Спор расколол аудиторию на две партии. Первая (сексот называет ее «правыми») защищала пьесу как «мастерски сделанную картину наглядной разнузданности нравов и придворного раболепства одной из ярчайших эпох империализма», вторая («левые») заклеймила пьесу как вредную, аполитичную, как безделушку, в которой герои — и даже король! — получились симпатичными.
Вслед за этим доносом летит еще один, от другого литератора, с которым Булгаков неосмотрительно поделился своими неудачами.

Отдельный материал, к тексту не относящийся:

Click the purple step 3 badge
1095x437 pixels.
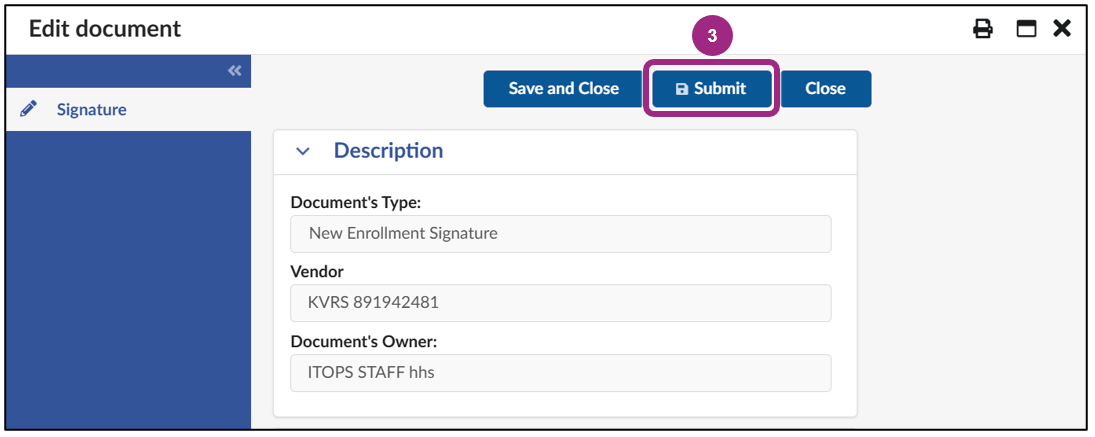[x=712, y=35]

— Полное безденежье, — сказал он сексоту, — проедаю часы, остается еще цепочка. Пытался снова писать фельетоны, дал в медицинскую газету — отклонили, требуют политического и «стопроцентного». А я уже не могу позволить себе «стопроцентное» — неприлично… Что же до моей пьесы о Мольере, то ее судьба темна и загадочна. Когда я читал ее во МХАТе, актеров не было, — нарочно назначили читку, когда все заняты. Но зато художественно-политический совет (рабочий) был в полном составе. Члены совета проявили глубокое невежество, один называл Мольера Миллером, другой, услышав слово «maitre» («учитель», обычное старофранцузское обращение), принял его за «метр» и упрекнул меня в незнании того, что во времена Мольера метрической системы не было… Я сам погубил пьесу! Кто-то счел ее антирелигиозной (в ней отрицательно выведен парижский архиепископ), а я сказал, что пьеса не является антирелигиозной…

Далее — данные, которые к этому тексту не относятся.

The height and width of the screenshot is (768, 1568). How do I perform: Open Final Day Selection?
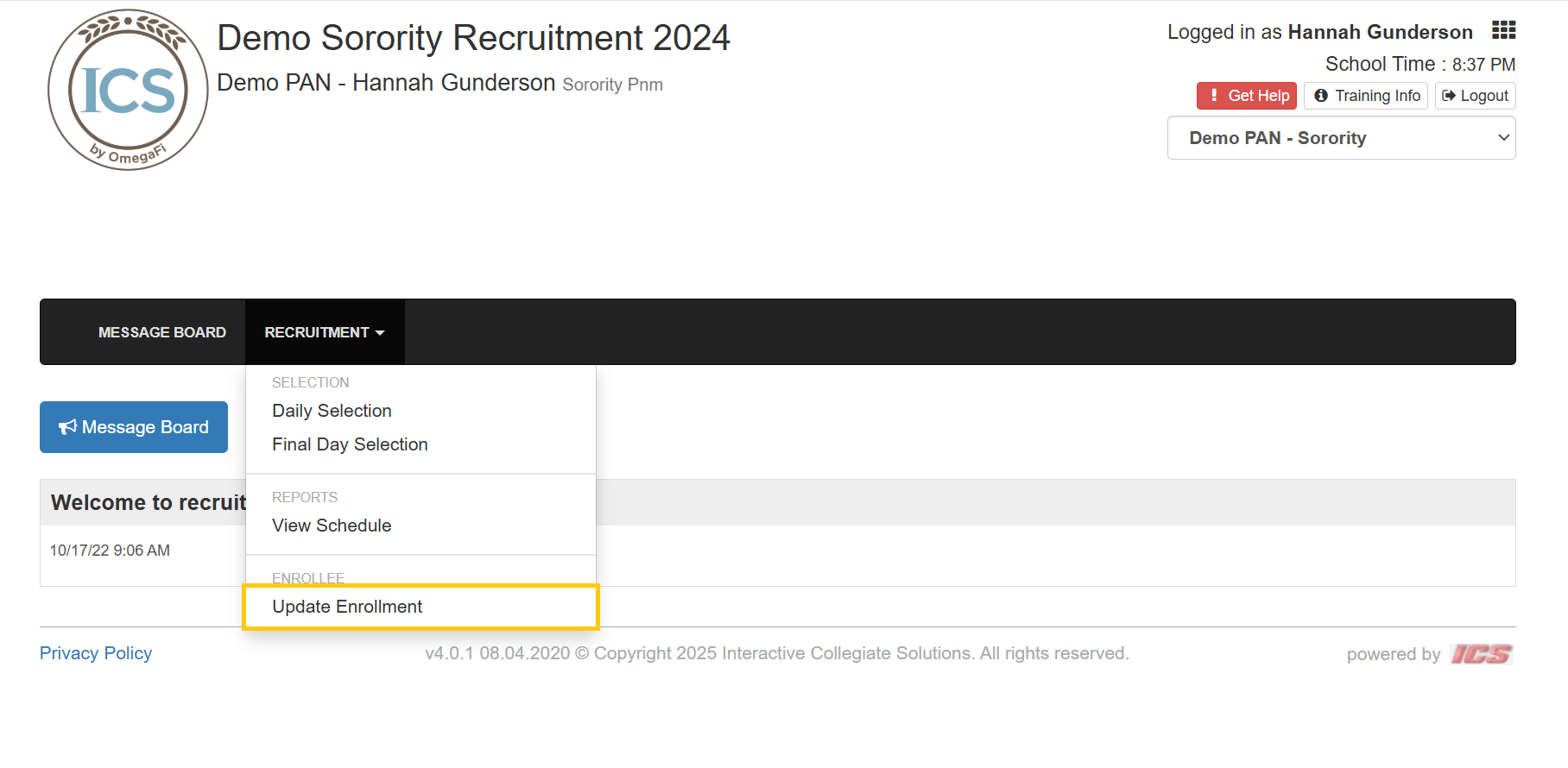pyautogui.click(x=350, y=444)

Прошло всего полмесяца после того, как слова эти достигли ушей ОГПУ, — и предсказание Булгакова сбылось: пьеса его была к представлению запрещена.
Булгаков мучительно обдумывает варианты спасения. Несовместимость с советской жизнью для него уже совершенно ясна. Как вырваться? Кому еще писать заявления? И приходит к выводу: разрешить его головоломку может только один человек. Взгляд скользит по уступам несокрушимой властной пирамиды, от самого подножья, куда он скинут, — к вершине, обстоятельства вновь и вновь толкают его на прямой диалог с «кремлевским горцем».
Собственно, они уже встречались, и не раз. Тогда, когда вождь приходил в Художественный театр смотреть его пьесу. Считалось даже, что Булгаков — его любимый драматург. Странно любил, по-сталински, — любовью насильника, ломая через колено…
Но до сих пор они следили друг за другом, вели диалог на расстоянии: писатель — устами своих героев, а Сталин — через своих идеологов и жандармов, и это исчерпывало их отношения, делало ненужными личные свидания.
Пора открыть забрало, нарушить дистанцию!
28 марта Булгаков пишет свое знаменитое письмо Правительству СССР, и по тону, и по смыслу обращенное именно к Сталину. Один экземпляр посылает через ОГПУ — чтобы дошло наверняка. Это не просто личное послание, а, по существу, документ большой общественной важности, манифест независимого художника, доведенного до отчаяния, до последней грани существования.
Теперь Булгаков готов к любому повороту событий. Прежде чем отправить письмо, он сжигает свой заветный труд — первый вариант романа о Мастере и Христе, видимо, опасаясь репрессий и повторного обыска.
«ВЧК — ГПУ — ОГПУ — НКВД — НКГБ — МГБ — МВД — КГБ»… — сверху на тонкой папке. «Совершенно секретно».
И ниже — «Дело по Секретному отделу ОГПУ. Письмо драматурга М. Булгакова (автора пьесы „Дни Турбиных“), адресованное Правительству СССР об ограждении его от необоснованных критических нападок печати и о помощи в устройстве на работу».